The Bird Bears’ allotment is located north and east of the Missouri River. The Indian title recognized in Bennett County that antedated the Highway Act concerned lands that lay south and west of the river. See Treaty of Fort Laramie of 1851, supra. The Bird Bears’ allotment was not made part of the Fort Berthold Reservation until 1880. See Executive Order of July 13, 1880, I Kappler, Law and Treaties 883 (2d ed. 1904); Act of March 3, 1891, 26 Stat. 989. In 1866 the land currently held in trust for the Bird Bears was public land. Thus, the court’s rationale in Bennett County regarding the status of the land at the time of the Highway Act is inapplicable here. 7
Instead, we believe that the reasoning in Faxon v. Lallie Civil Township, 36 N.D. 634, 163 N.W. 531 (1917), is dis-positive of this appeal. In that case, as here, the plaintiff sought compensation from the township for the road built across his land. The North Dakota Supreme Court found that the state’s right to construct section line roads had vested prior to the setting aside of the land as an Indian reservation. 8
Similarly, in the instant case the grant to the state under the Highway Act had vested prior to the inclusion of what is now the Bird Bear allotment in the Fort Berthold Reservation. There is no evidence to suggest that the rights in this land, which was clearly subject to the Highway Act’s grant at the time the legislation was enacted, have been divested by subsequent Congressional action. Further, as stated by the North Dakota court in analyzing the scope and substance of the grant to the state made by the Highway Act:
It is * * * clear that the right granted to the state was not in the nature of a license, revocable at the pleasure of the grantor, but that highways once established over the public domain under and by virtue of the [Highway] act become vested in the public, who had an absolute right to the use thereof which could not be revoked by the general government, and that whoever thereafter took the title from the general government took it burdened with the highways so established.
163 N.W. at 533 (citations omitted). We are convinced that the grant of right of *193 ways initially attached to the land in question in 1866 and has been operative since that time.

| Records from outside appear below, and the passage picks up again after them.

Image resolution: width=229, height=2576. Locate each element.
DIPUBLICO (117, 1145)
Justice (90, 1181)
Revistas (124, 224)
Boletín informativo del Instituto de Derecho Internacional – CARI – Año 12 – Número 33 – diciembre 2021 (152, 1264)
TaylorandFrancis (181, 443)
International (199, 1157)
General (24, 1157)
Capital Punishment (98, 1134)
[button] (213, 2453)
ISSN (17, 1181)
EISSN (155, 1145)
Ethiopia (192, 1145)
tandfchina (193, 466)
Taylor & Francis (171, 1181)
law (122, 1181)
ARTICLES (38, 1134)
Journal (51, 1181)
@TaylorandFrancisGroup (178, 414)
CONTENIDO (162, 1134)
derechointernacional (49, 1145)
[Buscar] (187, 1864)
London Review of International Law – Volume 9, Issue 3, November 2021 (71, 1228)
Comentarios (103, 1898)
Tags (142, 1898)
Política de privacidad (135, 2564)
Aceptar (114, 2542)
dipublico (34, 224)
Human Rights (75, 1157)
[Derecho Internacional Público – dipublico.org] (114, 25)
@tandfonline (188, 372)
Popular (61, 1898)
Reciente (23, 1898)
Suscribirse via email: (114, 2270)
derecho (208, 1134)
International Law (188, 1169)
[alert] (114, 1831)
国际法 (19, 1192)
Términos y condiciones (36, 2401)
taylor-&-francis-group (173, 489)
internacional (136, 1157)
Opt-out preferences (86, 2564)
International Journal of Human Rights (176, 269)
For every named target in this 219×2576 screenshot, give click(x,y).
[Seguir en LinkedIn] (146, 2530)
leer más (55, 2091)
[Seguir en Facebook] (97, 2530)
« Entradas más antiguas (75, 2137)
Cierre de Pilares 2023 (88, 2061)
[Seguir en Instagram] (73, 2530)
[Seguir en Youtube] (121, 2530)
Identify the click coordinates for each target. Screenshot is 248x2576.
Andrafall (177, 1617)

We do not feel that the Bird Bears’ status as Indian trust patentees alters this result in any respect. Appellants claim that 25 U.S.C. § 348 (1970) 9 flatly prohibits the burdening of allotted land with encumbrances such as the roads involved here. However, 25 U.S.C. §§ 311 and 357 expressly provide for the opening of such highways across individually allotted Indian land either with the permission of the Secretary of the Interior or after compliance with state condemnation procedures. See United States v. State of Minnesota, 113 F.2d 770 (8th Cir. 1940).